* [Exercise brief]: Every entry below should be printed exactly.

(Stored data entries)
[Start of Attachment]

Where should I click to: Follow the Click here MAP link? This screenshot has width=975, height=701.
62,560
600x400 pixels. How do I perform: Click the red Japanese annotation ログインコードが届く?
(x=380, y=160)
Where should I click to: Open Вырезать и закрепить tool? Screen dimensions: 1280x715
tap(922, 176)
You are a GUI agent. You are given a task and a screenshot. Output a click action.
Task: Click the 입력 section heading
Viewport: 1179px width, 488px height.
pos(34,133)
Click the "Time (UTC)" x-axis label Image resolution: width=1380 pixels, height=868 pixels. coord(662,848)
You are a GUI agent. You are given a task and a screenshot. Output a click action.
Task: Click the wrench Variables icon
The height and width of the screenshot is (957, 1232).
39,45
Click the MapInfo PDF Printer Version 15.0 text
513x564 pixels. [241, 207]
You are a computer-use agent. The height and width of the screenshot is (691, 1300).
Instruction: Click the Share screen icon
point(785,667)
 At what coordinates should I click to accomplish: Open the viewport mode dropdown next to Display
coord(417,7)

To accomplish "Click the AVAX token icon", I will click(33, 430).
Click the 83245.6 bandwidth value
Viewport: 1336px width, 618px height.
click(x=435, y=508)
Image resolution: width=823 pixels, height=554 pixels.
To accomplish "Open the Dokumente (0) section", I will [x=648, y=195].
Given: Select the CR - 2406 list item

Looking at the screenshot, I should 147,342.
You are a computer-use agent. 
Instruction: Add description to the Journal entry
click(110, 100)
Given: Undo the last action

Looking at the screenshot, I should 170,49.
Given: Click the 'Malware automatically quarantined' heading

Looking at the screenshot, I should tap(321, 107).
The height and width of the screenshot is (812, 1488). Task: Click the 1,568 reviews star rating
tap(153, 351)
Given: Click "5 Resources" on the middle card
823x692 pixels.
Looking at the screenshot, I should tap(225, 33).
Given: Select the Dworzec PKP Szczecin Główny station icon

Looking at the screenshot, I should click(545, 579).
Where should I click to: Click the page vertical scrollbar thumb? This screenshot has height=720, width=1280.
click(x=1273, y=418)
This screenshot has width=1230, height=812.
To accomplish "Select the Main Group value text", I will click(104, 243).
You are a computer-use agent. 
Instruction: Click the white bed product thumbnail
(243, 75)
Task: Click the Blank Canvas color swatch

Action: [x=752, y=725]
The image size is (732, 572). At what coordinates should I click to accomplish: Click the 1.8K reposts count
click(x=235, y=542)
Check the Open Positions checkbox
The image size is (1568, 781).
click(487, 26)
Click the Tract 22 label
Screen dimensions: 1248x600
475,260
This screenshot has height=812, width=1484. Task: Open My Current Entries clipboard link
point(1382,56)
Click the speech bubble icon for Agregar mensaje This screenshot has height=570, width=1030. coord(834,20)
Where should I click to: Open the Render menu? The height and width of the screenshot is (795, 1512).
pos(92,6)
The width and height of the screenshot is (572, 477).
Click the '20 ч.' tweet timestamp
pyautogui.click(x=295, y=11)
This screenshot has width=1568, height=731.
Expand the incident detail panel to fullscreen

[End of Attachment]

* [Task solution]:
Where should I click to: Follow the Click here MAP link? This screenshot has width=975, height=701.
62,560
600x400 pixels. How do I perform: Click the red Japanese annotation ログインコードが届く?
(x=380, y=160)
Where should I click to: Open Вырезать и закрепить tool? Screen dimensions: 1280x715
tap(922, 176)
You are a GUI agent. You are given a task and a screenshot. Output a click action.
Task: Click the 입력 section heading
Viewport: 1179px width, 488px height.
pos(34,133)
Click the "Time (UTC)" x-axis label Image resolution: width=1380 pixels, height=868 pixels. coord(662,848)
You are a GUI agent. You are given a task and a screenshot. Output a click action.
Task: Click the wrench Variables icon
The height and width of the screenshot is (957, 1232).
39,45
Click the MapInfo PDF Printer Version 15.0 text
513x564 pixels. [241, 207]
You are a computer-use agent. The height and width of the screenshot is (691, 1300).
Instruction: Click the Share screen icon
point(785,667)
 At what coordinates should I click to accomplish: Open the viewport mode dropdown next to Display
coord(417,7)

To accomplish "Click the AVAX token icon", I will click(33, 430).
Click the 83245.6 bandwidth value
Viewport: 1336px width, 618px height.
click(x=435, y=508)
Image resolution: width=823 pixels, height=554 pixels.
To accomplish "Open the Dokumente (0) section", I will [x=648, y=195].
Given: Select the CR - 2406 list item

Looking at the screenshot, I should 147,342.
You are a computer-use agent. 
Instruction: Add description to the Journal entry
click(110, 100)
Given: Undo the last action

Looking at the screenshot, I should 170,49.
Given: Click the 'Malware automatically quarantined' heading

Looking at the screenshot, I should tap(321, 107).
The height and width of the screenshot is (812, 1488). Task: Click the 1,568 reviews star rating
tap(153, 351)
Given: Click "5 Resources" on the middle card
823x692 pixels.
Looking at the screenshot, I should tap(225, 33).
Given: Select the Dworzec PKP Szczecin Główny station icon

Looking at the screenshot, I should click(545, 579).
Where should I click to: Click the page vertical scrollbar thumb? This screenshot has height=720, width=1280.
click(x=1273, y=418)
This screenshot has width=1230, height=812.
To accomplish "Select the Main Group value text", I will click(104, 243).
You are a computer-use agent. 
Instruction: Click the white bed product thumbnail
(243, 75)
Task: Click the Blank Canvas color swatch

Action: [x=752, y=725]
The image size is (732, 572). At what coordinates should I click to accomplish: Click the 1.8K reposts count
click(x=235, y=542)
Check the Open Positions checkbox
The image size is (1568, 781).
click(487, 26)
Click the Tract 22 label
Screen dimensions: 1248x600
475,260
This screenshot has height=812, width=1484. Task: Open My Current Entries clipboard link
point(1382,56)
Click the speech bubble icon for Agregar mensaje This screenshot has height=570, width=1030. coord(834,20)
Where should I click to: Open the Render menu? The height and width of the screenshot is (795, 1512).
pos(92,6)
The width and height of the screenshot is (572, 477).
Click the '20 ч.' tweet timestamp
pyautogui.click(x=295, y=11)
This screenshot has width=1568, height=731.
Expand the incident detail panel to fullscreen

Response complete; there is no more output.